PROBLEM DESCRIPTION: Would you repeat the entries starting at the line containing "Given: Click the 与同级车对比 link" and ending at the line containing "click(536, 400)", word for word and with the pictures left out?

▶

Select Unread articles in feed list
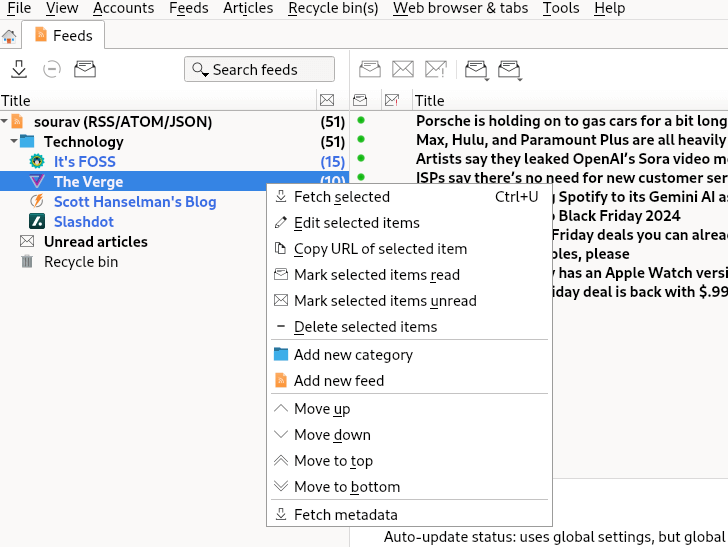 click(x=95, y=242)
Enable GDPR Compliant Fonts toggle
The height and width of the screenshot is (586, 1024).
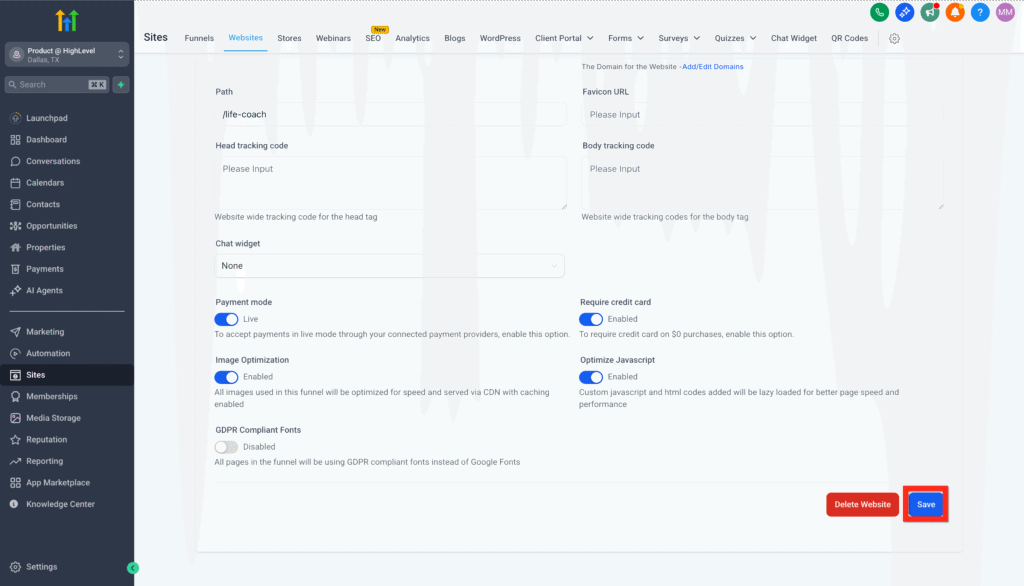click(226, 447)
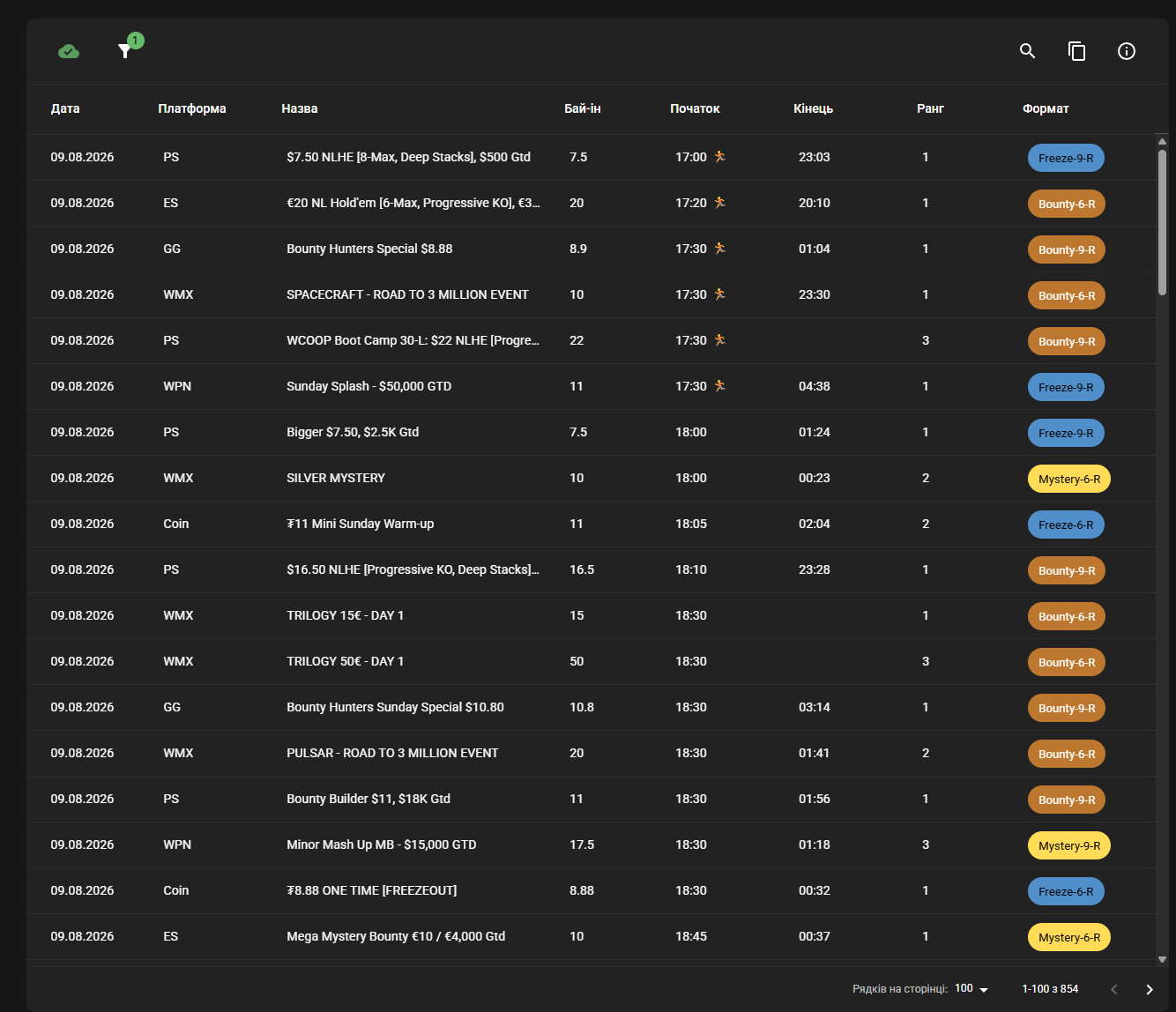The image size is (1176, 1012).
Task: Expand rows per page dropdown showing 100
Action: tap(972, 989)
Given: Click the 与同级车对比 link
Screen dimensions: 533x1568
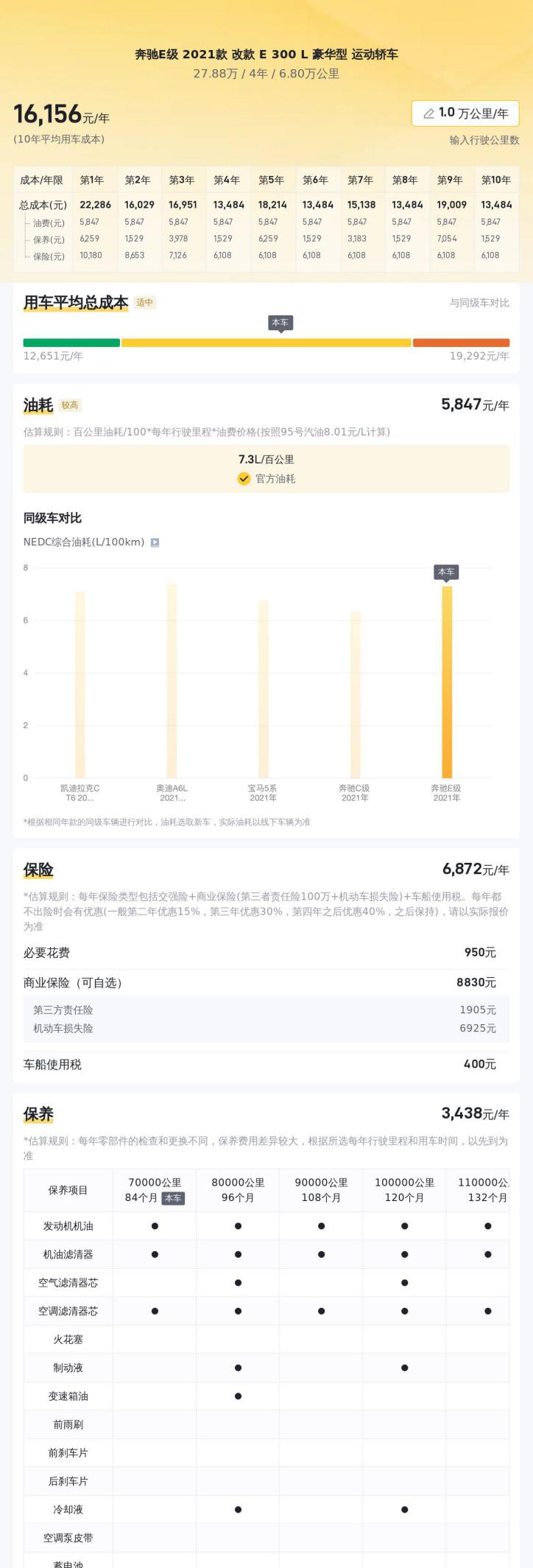Looking at the screenshot, I should click(479, 303).
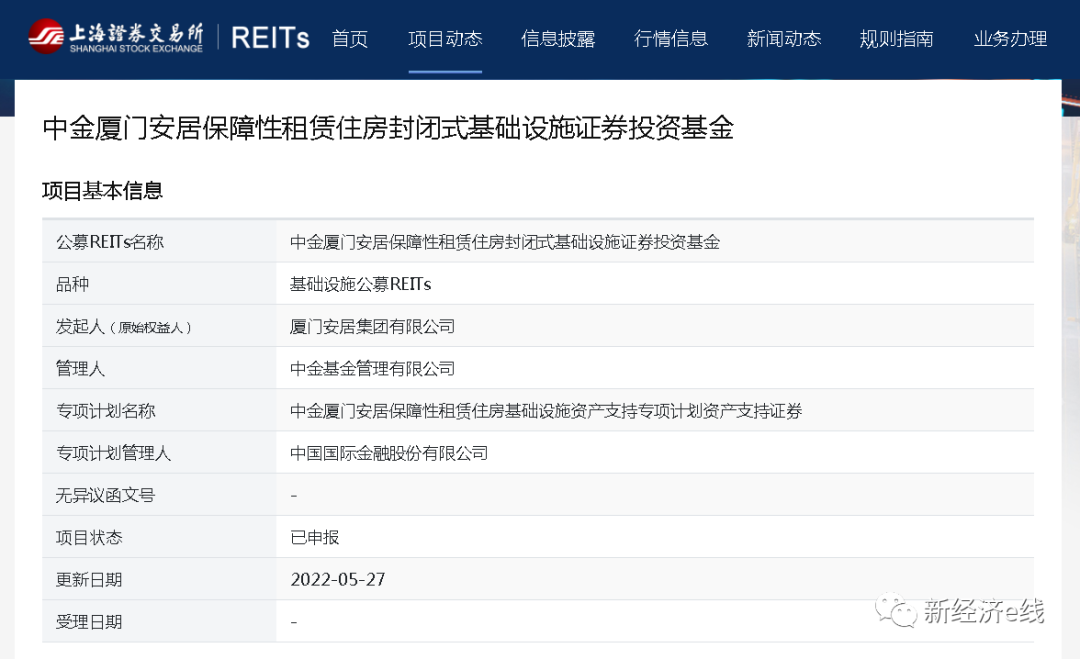
Task: Click the 基础设施公募REITs variety value
Action: [x=360, y=284]
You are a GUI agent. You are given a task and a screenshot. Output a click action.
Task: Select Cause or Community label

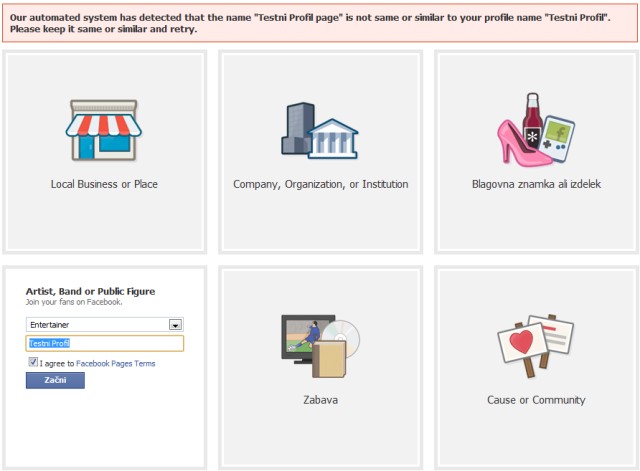click(536, 400)
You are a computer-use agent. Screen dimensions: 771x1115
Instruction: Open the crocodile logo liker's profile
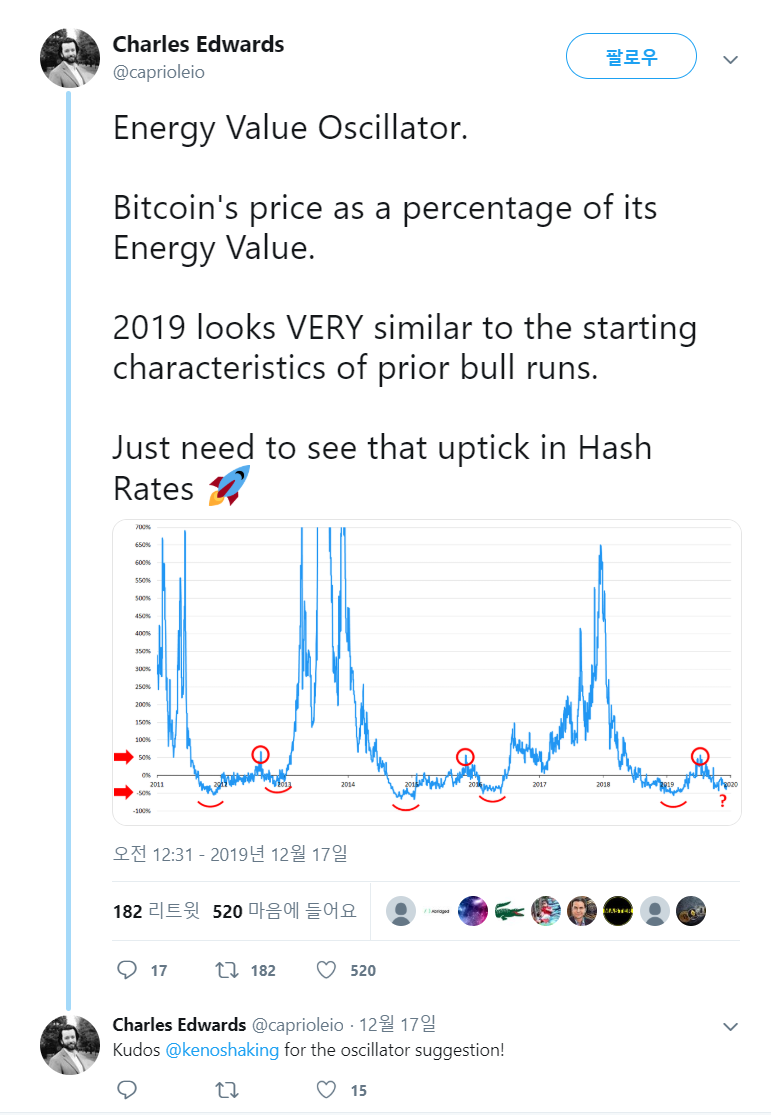[x=509, y=911]
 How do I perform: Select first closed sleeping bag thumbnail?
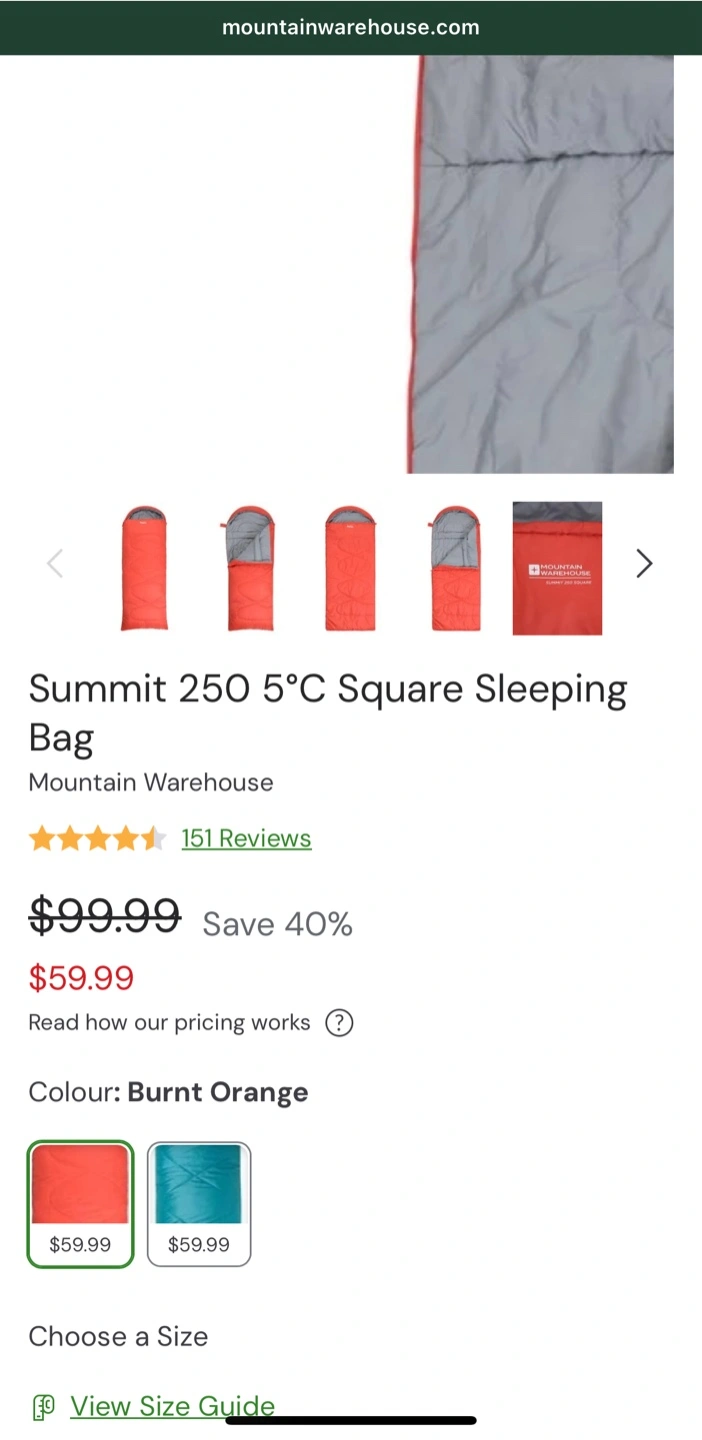[x=144, y=568]
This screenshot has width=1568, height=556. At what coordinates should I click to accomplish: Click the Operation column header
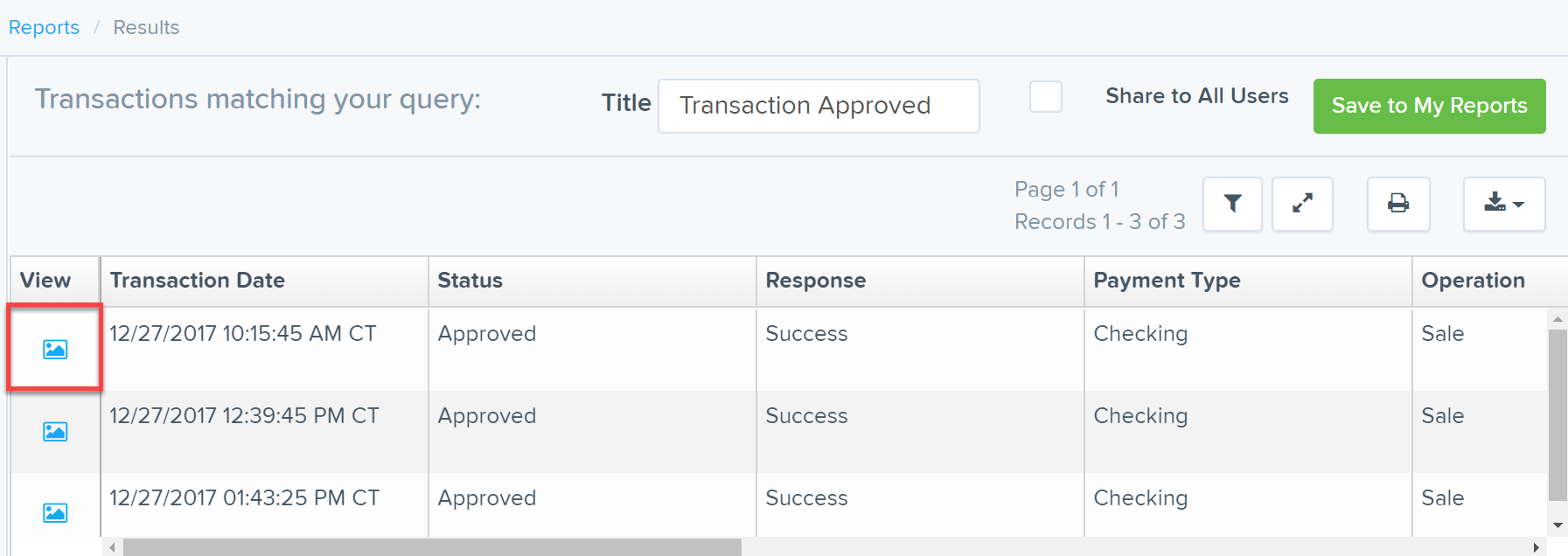pos(1473,281)
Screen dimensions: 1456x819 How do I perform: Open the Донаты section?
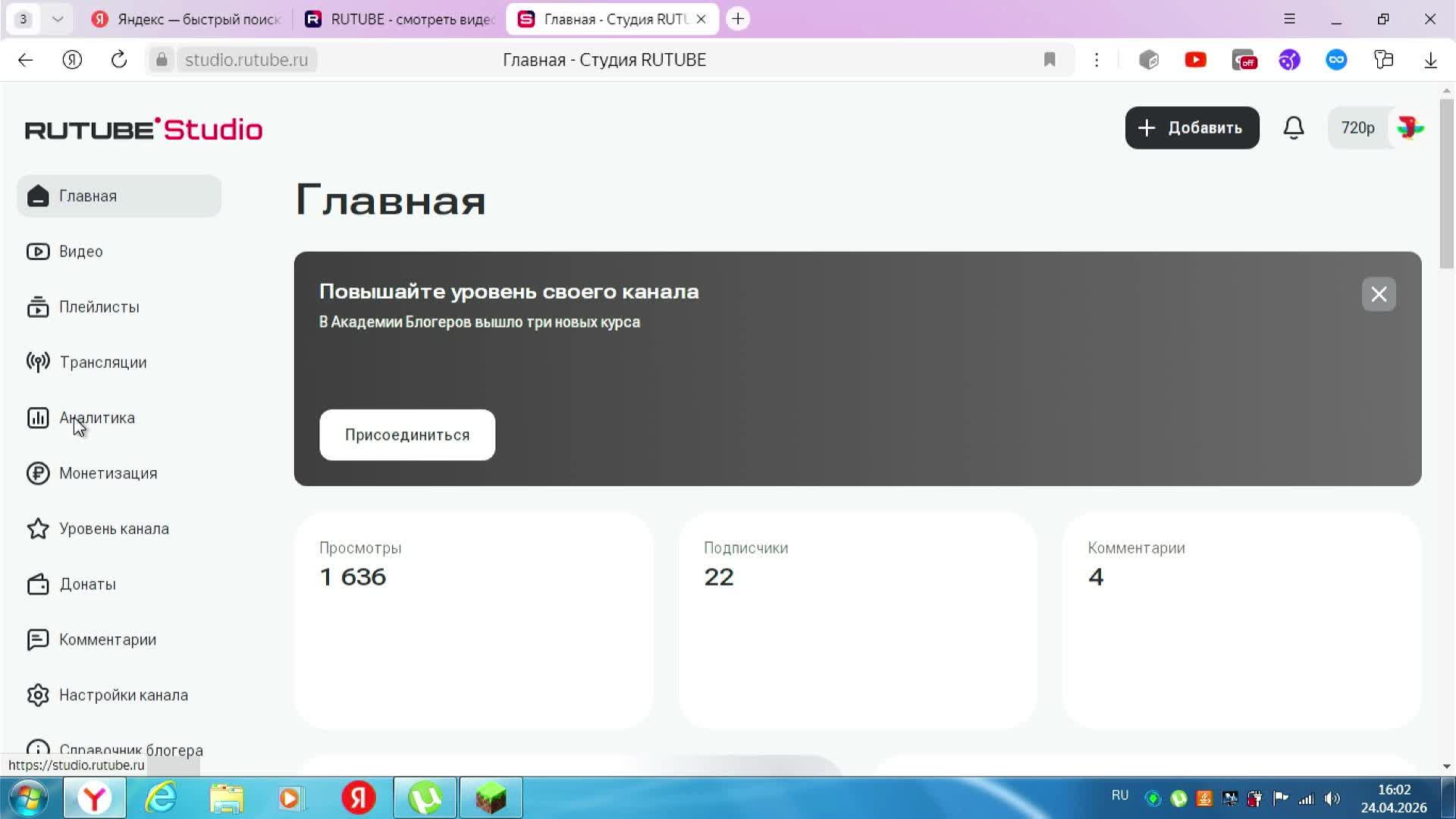point(86,584)
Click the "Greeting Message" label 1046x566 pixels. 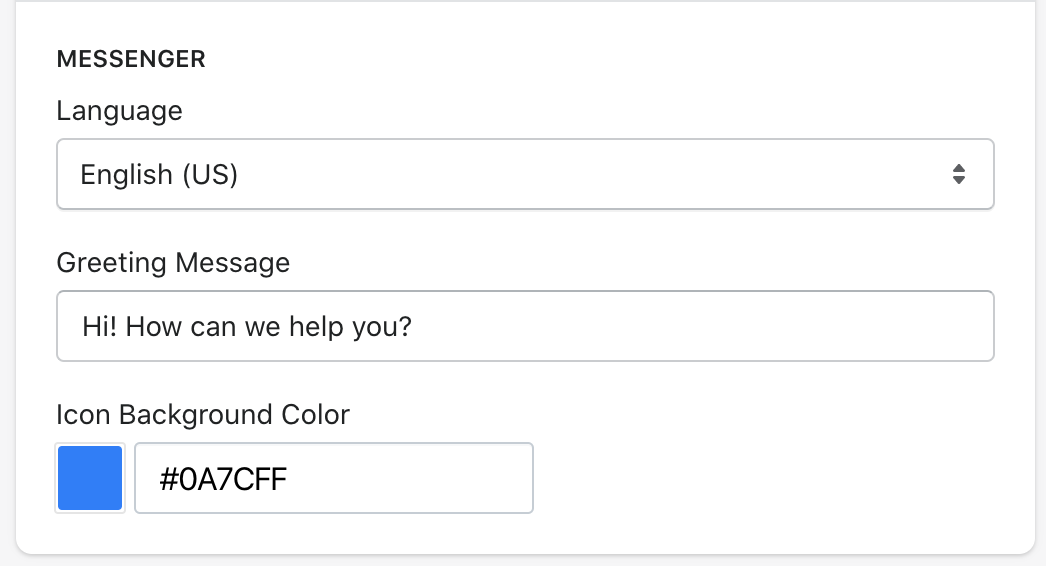point(173,262)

◀

ANSWER BELOW:
Given: Click the 与同级车对比 link
Screen dimensions: 533x1568
Looking at the screenshot, I should click(479, 303).
Task: Click the 基础设施公募REITs variety value
Action: [x=360, y=284]
You are a GUI agent. You are given a task and a screenshot. Output a click action.
Task: Select Cause or Community label

click(536, 400)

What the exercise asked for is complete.